Chazelle aborde par ce biais le cœur de son film: le rôle absolu et « éternisant » du cinéma. Tout ce qui passe à l’écran, qui est dans une pellicule, s’inscrit dans le temps, indéfiniment. Plusieurs fois le film évoque le besoin qu’ont acteurs, techniciens, etc de travailler dans le cinéma, car cela à du sens, « it means something ». Acteurs, récits, émotions… c’est toute la magie de cet art: donner une version travaillée et perfectionnée d’une scène. C’est le contraire de ce que l’on connaissait jusqu’alors, via les autres arts de la représentation (théâtre, opéra, danse…) qui offrent une magie de l’instant. Les deux approches ont beau être diamétralement opposées, leurs objectifs vis à vis du public sont les mêmes : faire voyager le spectateur, que ce soit dans une autre vie, au bout du monde, ou à l’intérieur de lui-même, dans ses émotions, ses réflexions. C’est ce qui donne cette universalité et cette éternité au cinéma (au même titre qu’à la littérature), un film sera interprété dans un contexte personnel et individuel par chaque spectateur en fonction de son prisme, mais évoquera toujours forcément quelque chose à tout spectateur. Le sens qu’une œuvre prend alors est à la fois individuelle, personnelle, mais aussi potentiellement partagée et vouée à débats et échanges. Cette richesse d’émotions, de sensations et de réflexions, offerte sur un temps si court (par rapport à celui de la lecture) m’a toujours fascinée, et c’est ce qui fait du cinéma mon art préféré. Et ce film en est le parfait archétype, beau, complet, riche, fort.

Babylon relate l’accouchement violent, douloureux et même absurde du cinéma tel qu’on le connaît aujourd’hui. La violence dépeinte dans le film, tant à travers le vocabulaire employé que par la violence physique (et même psychologique) de certaines scènes nous rappellent également à quel point le monde du cinéma est un univers cruel, qui ne laisse de place qu’à très peu d’élus, qui sont eux-mêmes de toutes façons en permanence sur la sellette. Ce monde a toujours été et sera toujours un monde de l’excès, car tout ce qui semble acquis (argent, succès), ne l’est jamais vraiment. Il faut donc en profiter, toujours plus vite, toujours plus loin. Toujours plus.

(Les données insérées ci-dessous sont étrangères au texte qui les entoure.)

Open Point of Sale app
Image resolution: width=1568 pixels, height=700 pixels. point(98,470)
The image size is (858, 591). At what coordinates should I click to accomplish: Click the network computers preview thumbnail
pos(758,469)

Le film se clôture sur un final complètement transcendant, porté par la géniale musique d’Hurwitz, reprenant le thème principal, addictif du reste du film, avec des débordements très larges et puissants qui dégénère et nous entraîne aussi loin auditivement que visuellement. Car à l’écran nous passons d’images d’archives de la construction d’Hollywood, à des scènes emblématiques du film faisant office de générique de fin, à des précipités hypnotisants d’encres de couleur, ou encore à des scènes mythiques d’autres films… Le tout fait basculer encore un peu plus Babylon dans une dimension profonde et éternelle, un film « that means something ».

Étant sortie du cinéma pour rejoindre un très joli bar à cocktails (The Belfry), tout particulièrement spécialisé dans les Martinis, je n’ai aucune hésitation sur l’accord parfait que Babylon mérite : un Martini Gin, au Monkey 47 et Vermouth blanc de chez Dolin, avec olive. Sans aucune hésitation, ce cocktail composé exclusivement d’alcool saura s’accorder à l’ambiance décadente et énergique du film, tout en vous apportant la richesse aromatique herbacée du Gin, et la légère sucrosité doucereuse du Vermouth. Boum.